De divers côtés me revenaient des histoires de tables tournantes, de correspondance automatique, de communications écrites ou verbales. Que de malheureux en deuil tendaient l’oreille vers ces bruits confus et inexplicables, sans savoir que peut-être ils faisaient eux-mêmes leur musique ! « J’entends, disait Tennyson, le souffle du souvenir murmurant le passé. » Eux aussi croyaient l’entendre, mais venu de plus loin, et jusque des régions inconnues, et ils pensaient revivre les jours écoulés.

Les nombreux étrangers installés à Paris, spécialement les Russes qui fuyaient leur pays foudroyé, venaient augmenter encore ce désarroi. Ils se livraient éperdument aux pratiques spirites, comme s’ils y cherchaient l’oubli ou les paradis à venir.

– Les tables tournantes ! me déclarait une jeune veuve exaltée qui s’entretenait régulièrement avec l’absent par le moyen d’un méchant petit guéridon. Il ne conviendrait point de les appeler ainsi. Elles cessent d’être des objets matériels, elles vibrent comme le bois du violoncelle quand l’archet l’anime, elles vivent, elles parlent. Ceux qui n’ont pas conversé avec elles ne peuvent imaginer le prodige de cette conversation. On croit avoir affaire à un être humain qui s’incline devant vous, qui vous salue, qui se recueille avant de vous répondre, qui prend son temps, pense, réfléchit, choisit, et qui se décide à vous révéler ses secrets. Ah ! monsieur, vous voyez ce guéridon : je le tiens pour un ami qui dort en ce moment, qui se réveillera au premier appel.

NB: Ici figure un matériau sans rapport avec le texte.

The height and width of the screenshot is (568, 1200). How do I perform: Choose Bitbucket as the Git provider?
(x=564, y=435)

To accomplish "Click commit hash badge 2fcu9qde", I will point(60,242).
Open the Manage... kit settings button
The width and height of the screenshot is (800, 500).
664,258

Je pris garde d’effleurer le précieux meuble équivoque, en passant, de crainte de le réveiller. Allais-je entrer dans la danse de tout un mobilier ? À tout prendre, je préférais encore les dancings où ne s’agitent et ne se trémoussent que des couples de chair et d’os.

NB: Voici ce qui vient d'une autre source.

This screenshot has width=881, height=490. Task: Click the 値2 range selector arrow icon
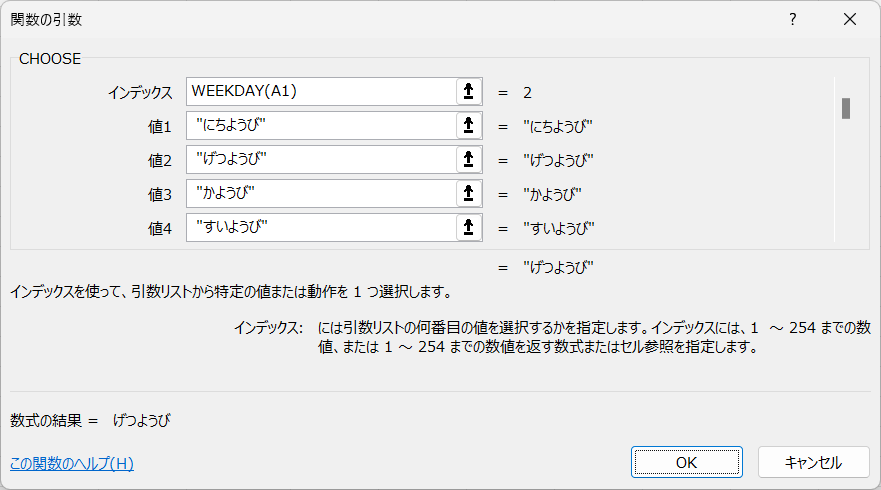coord(469,160)
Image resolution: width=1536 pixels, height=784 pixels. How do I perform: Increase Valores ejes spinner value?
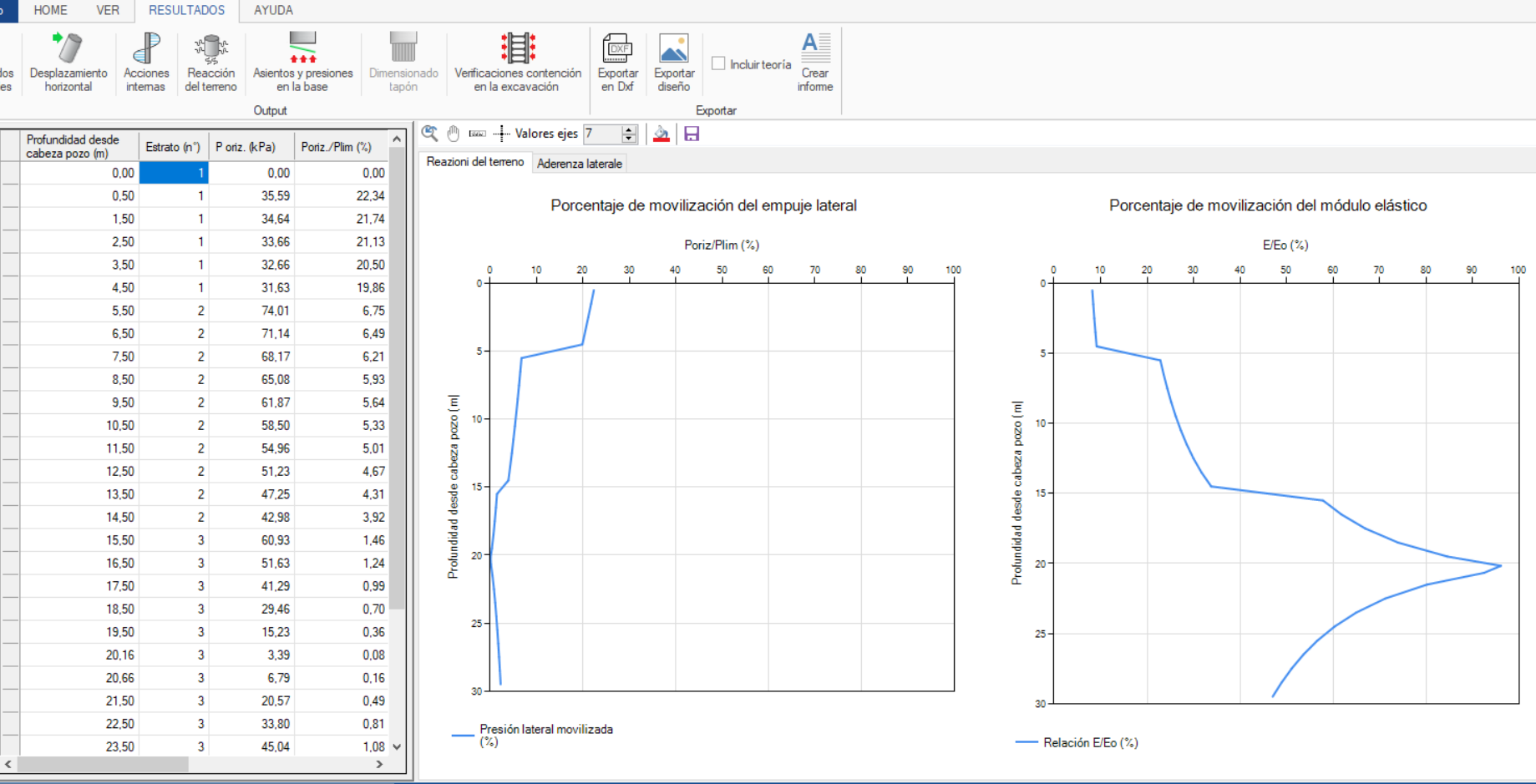(x=629, y=129)
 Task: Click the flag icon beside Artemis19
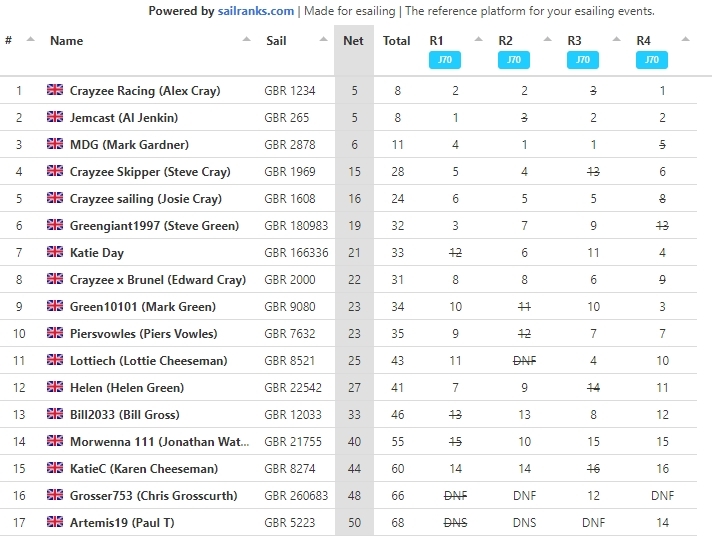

La table répond avec lenteur, mais avec précision. Le guide ou consultant doit lui poser des questions sans arrêt et commenter ses réponses. Elle joue, dans ce dialogue, le second rôle, mais les messages qu’elle transmet sont simples et directs. J’appris que, dans le monde et même le demi-monde spirites, elle commençait à jouir d’un moindre crédit. On lui préférait l’écriture automatique du médium dont le bras est comme saisi par une force invisible, ou, mieux encore, la transmission orale, soit que le messager d’outre-tombe semble parler au médium qui l’interprète et rapporte ses phrases, soit qu’il s’empare en quelque sorte du corps du médium et lui emprunte sa forme pour s’adresser tout droit au consultant. Ce dernier procédé est le plus dramatique : j’en savais quelque chose pour avoir entendu Suzanne Giroux prendre la voix et l’esprit de Georges Falaise, le fameux soir des gothas, et nous donner sur la bataille de Verdun des détails exacts, mais sous la forme que je leur avais imposée moi-même précédemment.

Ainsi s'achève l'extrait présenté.